As inaction persists at the federal level, states have taken policy into their own hands in regard to state-based races. As of 2014, 27 states prohibit false statements in advertisements, but courts have struck down laws in four of those states. Washington provides an example of what could happen in states that are considering legislation about disinformation in political advertising and those that have already adopted such regulation.

For example, in 1998 the Supreme Court of Washington State struck down a 1984 state statute that prohibited sponsoring political advertising that “the person knows, or should reasonably be expected know, to be false,” arguing that the measure was in defiance of the First Amendment and that it had a “chilling effect” on free speech. Dissenting, Judge Philip Talmadge said that the Washington Supreme Court became “the first court in the history of the Republic to declare First Amendment protection for calculated lies.”

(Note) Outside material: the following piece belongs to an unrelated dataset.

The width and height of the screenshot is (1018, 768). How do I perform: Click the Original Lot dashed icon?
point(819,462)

In the ruling, the court suggested that the law could be upheld if it considered defamatory false statements. So, the legislature altered the statute in 1999 to include protections for candidates against falsities “with actual malice.” Then in 2009, the court again struck down the statute in Rickert v. Washington. Two years later, the legislature amended the statute to include a detailed description of defamation and libel and the bill passed with overwhelming support.

At the federal level, there has been very little action on regulation of facts in political advertising. The Honest Ad Act, introduced by Senators Amy Klobuchar (D-Minn.), Mark Warner (D-Va.), and Lindsey Graham (R-S.C.), argued that there are strong disincentives for candidates to “disseminate materially false, inflammatory or contradictory messages to the public” through traditional media because the public nature of these outlets allows for “the press, fact-checkers and political opponents” to view and react to the advertisements and that these deterrents do not exist on digital media where targeted advertising is the rule. The act argued, as Warner did in his letter to Zuckerberg, that the norms which regulate traditional media must also be upheld by digital platforms.

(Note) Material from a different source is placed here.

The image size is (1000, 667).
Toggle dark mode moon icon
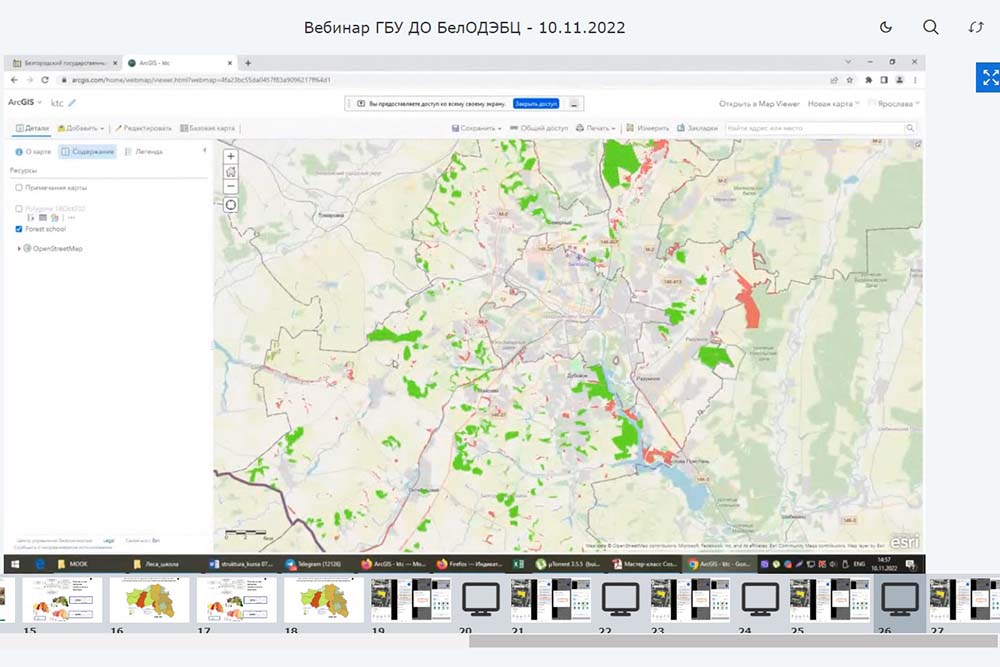coord(885,28)
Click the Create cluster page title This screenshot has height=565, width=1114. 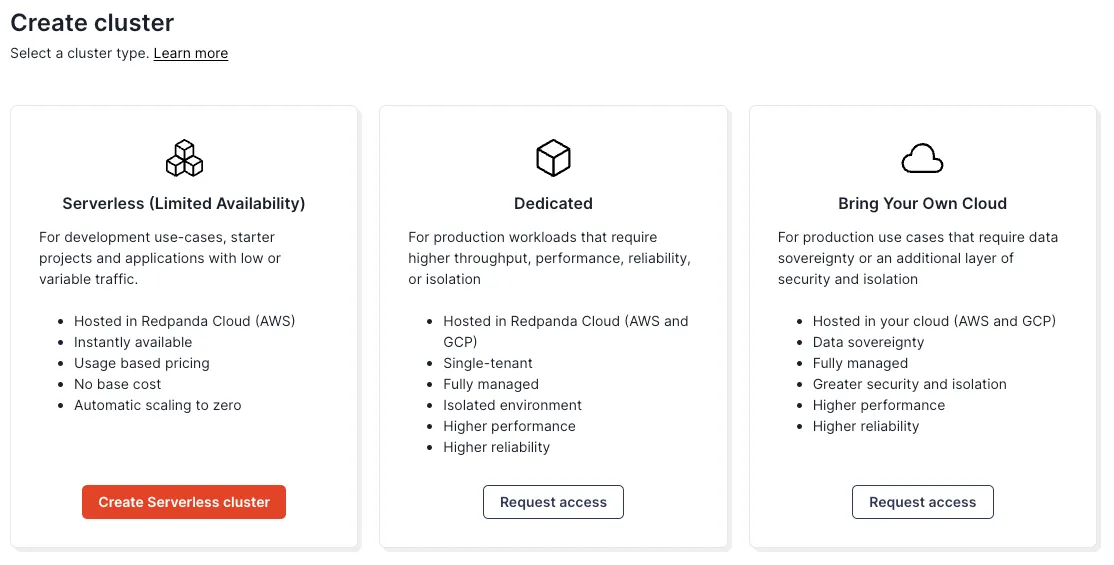(x=92, y=22)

The Honest Ad Act specifically seeks to include digital platforms in the Federal Election Campaign Act of 1971—an important step in addressing technological advances since the act became law. But the simple inclusion of internet media in the act is not enough to protect voters from dishonest communications because it does not include calls for truth or fact-checking political advertising.

The Brennan Center recently drafted legislation targeting false information in political ads and urged that the “Truth in Advertising” standards that companies must abide by should also apply to electioneering, too. Should Congress target unregulated political advertising, as the Brennan Center suggests, the path forward could be extremely complicated—as evidenced by Washington’s rocky experience.

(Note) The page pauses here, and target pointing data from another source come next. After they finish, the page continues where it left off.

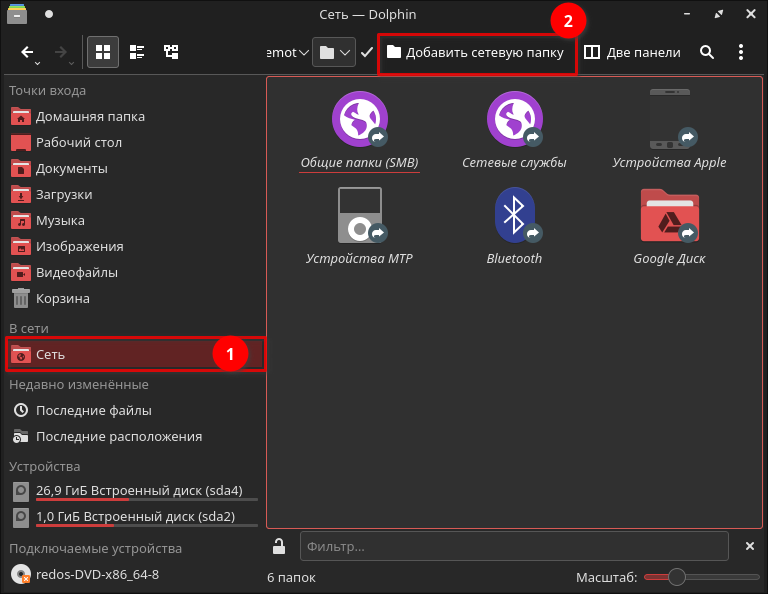Click Добавить сетевую папку button
This screenshot has height=594, width=768.
[x=476, y=52]
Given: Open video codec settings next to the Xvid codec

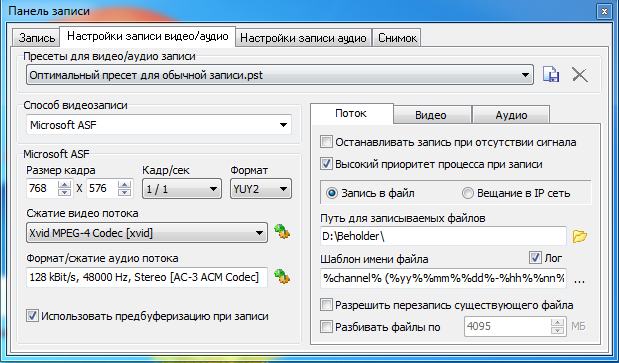Looking at the screenshot, I should (282, 232).
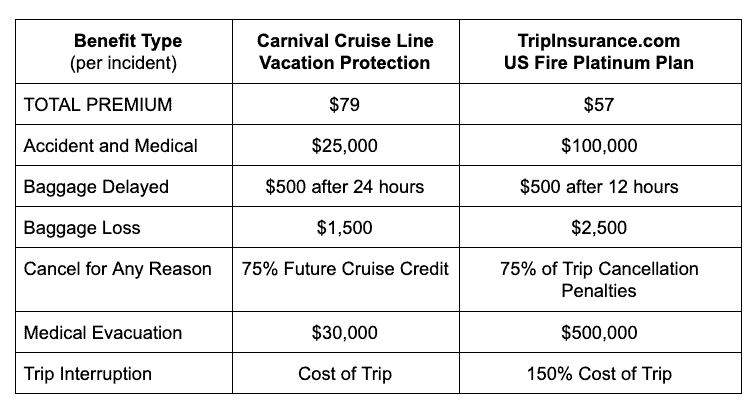This screenshot has height=409, width=754.
Task: Click the Baggage Delayed row label
Action: click(x=96, y=187)
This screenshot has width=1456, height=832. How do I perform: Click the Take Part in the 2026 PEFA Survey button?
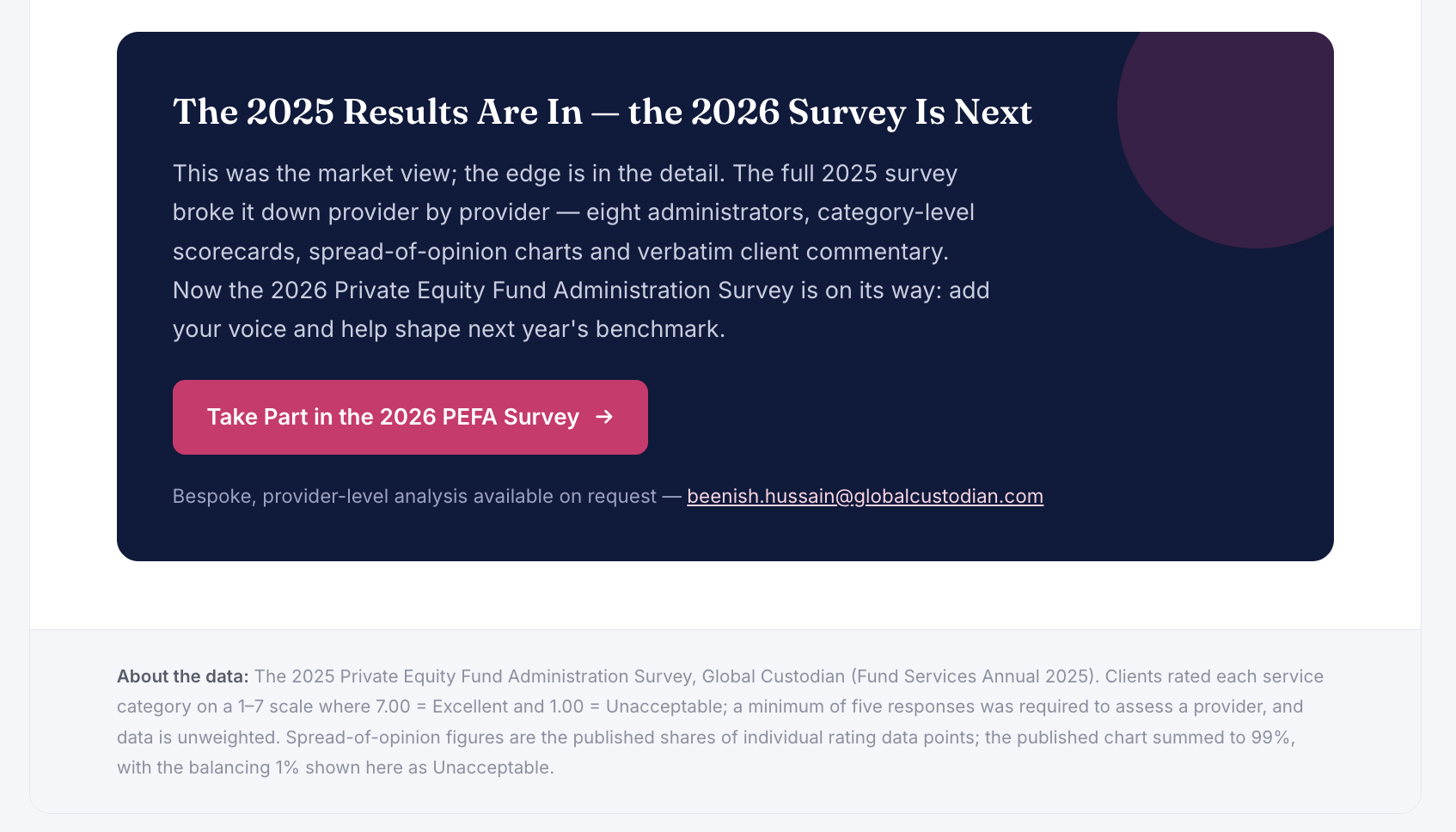pos(410,417)
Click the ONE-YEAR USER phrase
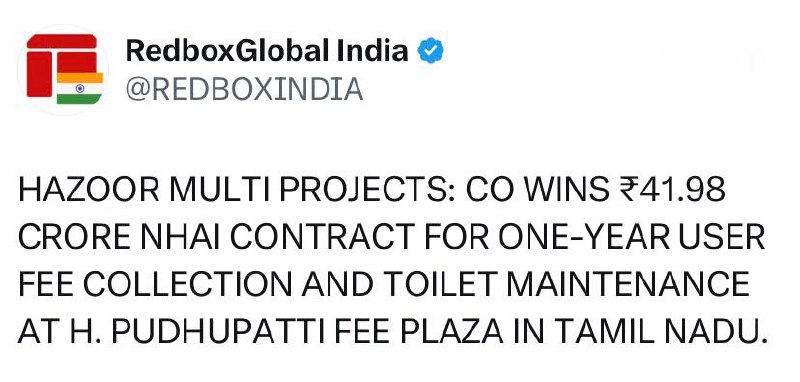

Senator Warner and others have urged digital media to adopt the “norms” that cable networks use in fact-checking political advertisements. However their efforts have not been persuasive enough for these platforms to implement such a process. The 2020 election has already been marked by false advertising campaigns on Facebook and there is no legislation underway at the federal level that would specifically target disinformation in electioneering.

Future regulation must go beyond the Honest Ad Act and follow the path that some states have taken. Writing legislation with specific calls for fact-checking in political advertising will be imperative to protecting citizens and ensuring the integrity of our political campaigns.